→ **Task directions**
Report every line of the records below that includes the string "Navigation".

→ **Supplied material**
......

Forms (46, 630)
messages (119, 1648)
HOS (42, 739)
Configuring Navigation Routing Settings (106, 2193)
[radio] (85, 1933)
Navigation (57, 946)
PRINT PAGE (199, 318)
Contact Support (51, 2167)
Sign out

......

→ **Reply**
Configuring Navigation Routing Settings (106, 2193)
Navigation (57, 946)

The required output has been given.